一部のレンズではD7100の高い解像力を活かしきれていないと言われることもありますが、本レンズではそんな心配は無用。さすが最新レンズと思わせるシャープで切れのある画質です。水が流れ出す竹の質感、水面の波紋や映り込む草花。どれも美しいトーンに感動です。
望遠140mmで最短45cmの接写が可能なレンズはマクロ的な撮影にも便利です。
花びらのウエットな質感はもちろん、細かい花粉の粒も見逃さない高い解像感に加え、ボケも美しいのですから申し分ありません。
カメラ側のAF性能を存分に引き出すため望遠側での開放F値5.6を確保。早くはありませんが狙った場所に迷わずすぐに合焦します。
なによりうれしいのはこのスペックで490gという軽量サイズに収まっていること。小型のDX機とのバランスもよく長時間持ち歩いていても苦になりません。
広角寄りの撮影でも目立つ湾曲は見られません。ズーム全域で安定した描写は他のレンズと比較する上で大きなアドバンテージです。

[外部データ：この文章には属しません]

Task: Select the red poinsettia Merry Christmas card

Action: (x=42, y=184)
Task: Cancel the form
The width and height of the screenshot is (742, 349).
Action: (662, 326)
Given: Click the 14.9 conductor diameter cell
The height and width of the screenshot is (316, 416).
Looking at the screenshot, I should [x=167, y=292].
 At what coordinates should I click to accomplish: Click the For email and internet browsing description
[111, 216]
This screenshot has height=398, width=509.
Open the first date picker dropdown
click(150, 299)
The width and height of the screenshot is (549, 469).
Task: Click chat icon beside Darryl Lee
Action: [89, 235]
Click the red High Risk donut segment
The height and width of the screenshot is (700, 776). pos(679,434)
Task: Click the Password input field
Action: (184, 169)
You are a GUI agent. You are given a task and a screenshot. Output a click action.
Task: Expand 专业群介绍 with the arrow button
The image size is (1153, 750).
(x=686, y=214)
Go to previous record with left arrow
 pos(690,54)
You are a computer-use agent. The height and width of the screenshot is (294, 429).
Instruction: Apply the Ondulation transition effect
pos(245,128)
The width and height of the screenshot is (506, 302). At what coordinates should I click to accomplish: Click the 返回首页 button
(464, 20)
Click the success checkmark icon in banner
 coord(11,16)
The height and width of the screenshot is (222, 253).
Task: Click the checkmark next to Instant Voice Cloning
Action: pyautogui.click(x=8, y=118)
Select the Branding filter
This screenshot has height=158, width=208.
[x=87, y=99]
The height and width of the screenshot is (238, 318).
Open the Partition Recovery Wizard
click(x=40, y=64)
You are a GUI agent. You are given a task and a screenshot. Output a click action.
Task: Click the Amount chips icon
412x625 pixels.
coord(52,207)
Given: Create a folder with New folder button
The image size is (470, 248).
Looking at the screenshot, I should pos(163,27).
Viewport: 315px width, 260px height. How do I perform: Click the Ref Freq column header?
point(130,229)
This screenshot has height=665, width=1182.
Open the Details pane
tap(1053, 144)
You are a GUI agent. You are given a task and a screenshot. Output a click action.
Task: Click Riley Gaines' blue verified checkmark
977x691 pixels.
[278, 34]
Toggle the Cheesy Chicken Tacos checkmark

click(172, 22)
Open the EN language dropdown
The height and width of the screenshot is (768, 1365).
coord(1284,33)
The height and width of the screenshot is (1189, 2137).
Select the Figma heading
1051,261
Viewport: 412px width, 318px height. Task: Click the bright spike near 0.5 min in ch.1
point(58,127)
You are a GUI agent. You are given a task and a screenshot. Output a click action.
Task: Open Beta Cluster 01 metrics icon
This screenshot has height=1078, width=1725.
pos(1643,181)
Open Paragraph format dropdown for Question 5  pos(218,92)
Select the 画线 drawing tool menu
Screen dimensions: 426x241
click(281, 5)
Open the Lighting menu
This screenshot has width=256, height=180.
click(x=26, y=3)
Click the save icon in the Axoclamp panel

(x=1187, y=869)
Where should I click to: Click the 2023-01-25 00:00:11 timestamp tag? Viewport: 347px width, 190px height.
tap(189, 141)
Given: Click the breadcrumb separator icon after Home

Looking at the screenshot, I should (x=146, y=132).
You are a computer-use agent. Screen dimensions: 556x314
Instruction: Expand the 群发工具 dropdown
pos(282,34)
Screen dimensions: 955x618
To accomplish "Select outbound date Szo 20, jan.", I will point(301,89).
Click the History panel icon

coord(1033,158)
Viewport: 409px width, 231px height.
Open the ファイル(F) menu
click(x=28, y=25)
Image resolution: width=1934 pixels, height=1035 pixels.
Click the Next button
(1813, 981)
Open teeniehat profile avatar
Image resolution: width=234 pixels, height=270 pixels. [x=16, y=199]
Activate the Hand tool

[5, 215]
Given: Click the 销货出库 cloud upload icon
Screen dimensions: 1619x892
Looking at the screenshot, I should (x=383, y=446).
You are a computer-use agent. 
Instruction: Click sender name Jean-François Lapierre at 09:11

とっさのシーンでISO値などの設定変更が間に合わない場合でも、スローシャッターをカバーしてくれる手ブレ補正は大きな魅力です。
約4段分の優れた手ブレ補正機能は本当に強力です。さすがにピタリとはいきませんでしたが、35mm換算で210mm相当の1/10秒でもこれだけカバーしてくれれば十分です。
市場内をゆっくり走る小型の運搬機の動きに生じた被写体ブレと比較すれば、その効果がご理解いただけると思います。
頭を木にこすりつける野良猫。焦点距離に余裕のある高倍率ズームなら警戒されることなく撮影を楽しむことができます。
何より驚くのは離れた位置からでも、毛並みの一本一本が確認できること。本当に高い描写力です。
暗いシーンでもテーブルのマットな質感表現や奥行きあるボケ味に加え、光の美しいトーン再現は素晴らしいの一言です。
強い光の差し込む盛夏のワンシーンに気持ちオーバーめの写真になりましたが、コントラストのバランスが壊れることはなくクリアーな描写力をみせてくれました。
ナノクリスタルコートではないものも、高い透明感にレンズ性能の高さを感じます。本レンズにはフードが付属されていませんが、斜光にも強いという自信の現れの様にも思えてきます。
マニュアルピントリングが狭く、距離計窓の無いシンプルなレンズの外観からは、キットレンズの様なイメージを受けます。しかしその内面には優れた描写性能を有していました。
小型軽量に7.8倍の高倍率は、スナップから本格的な風景撮影まで幅広く活躍してくれることでしょう。
日々高画質化するデジタルカメラにも対応したレンズは、今後の高画質高倍率標準ズームのスタンダードレンズになってくれる予感がします。